::: Text section

The next step involves calculating the misstatement of the sample items. Once the auditor performs the previous steps, they can arrange the samples per overstatement and understatement. Likewise, calculate the probability of each sample and set the upper precision limit and misstatement bound.

The monetary unit sampling formula for misstatement bounds and others are as follows:

*Misstatement Bound = Estimated Misstatement * Incremental Factor*

*Sampling Interval = Population Value / Sample Size*

*Upper Bound = Total overstatement bound – Projected understatement.*

*Lower Bound = Total understatement bound – Projected overstatement.*

In the later stage, Maximum Tolerable Taintings (%) is determined by dividing the misstatement (over or understatement) by the book value of the sample item. For example, if the book value of sample #21 is 1000, and the overstatement is 25, then tainting is 40%.

#### #4 - Evaluating The Sample Results

After selecting the appropriate sample method and size, the evaluation process becomes crucial. The following are the criteria for finding the errors:

- If the Upper Misstatement Bound (UMB) and Lower Misstatement Bound (LMB) are less than tolerable taintings, then the sample items are not misstated. In short, they are fairly stated and have no errors.
- But, if UMB and LMB are more than tolerable tainting, there are high chances of errors.

However, there are different assumptions if the misstatement is more or less than the sampling interval.

::::::
::: Information shown

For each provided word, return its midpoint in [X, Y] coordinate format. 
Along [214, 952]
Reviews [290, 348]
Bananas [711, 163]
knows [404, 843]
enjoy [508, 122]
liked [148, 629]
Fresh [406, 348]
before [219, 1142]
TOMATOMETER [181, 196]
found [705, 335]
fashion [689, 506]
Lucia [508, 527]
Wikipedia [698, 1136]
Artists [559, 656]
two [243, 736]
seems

::::::

[Exercise instructions]
A: Answer these questions from the text on monetary unit sampling:
(i) How is the sampling interval calculated?
(ii) What is subtracted from the total overstatement bound to get the upper bound?
(iii) What does the text say about the sample items when the UMB and LMB are less than tolerable taintings?
B: Return the passage of the text on monetary unit sampling from "The monetary unit" up to and including "tainting is 40%.".

[Answers to the exercises]
A:
(i) The population value is divided by the sample size.
(ii) The projected understatement.
(iii) The sample items are not misstated. They are fairly stated and have no errors.

B:
The monetary unit sampling formula for misstatement bounds and others are as follows:

*Misstatement Bound = Estimated Misstatement * Incremental Factor*

*Sampling Interval = Population Value / Sample Size*

*Upper Bound = Total overstatement bound – Projected understatement.*

*Lower Bound = Total understatement bound – Projected overstatement.*

In the later stage, Maximum Tolerable Taintings (%) is determined by dividing the misstatement (over or understatement) by the book value of the sample item. For example, if the book value of sample #21 is 1000, and the overstatement is 25, then tainting is 40%.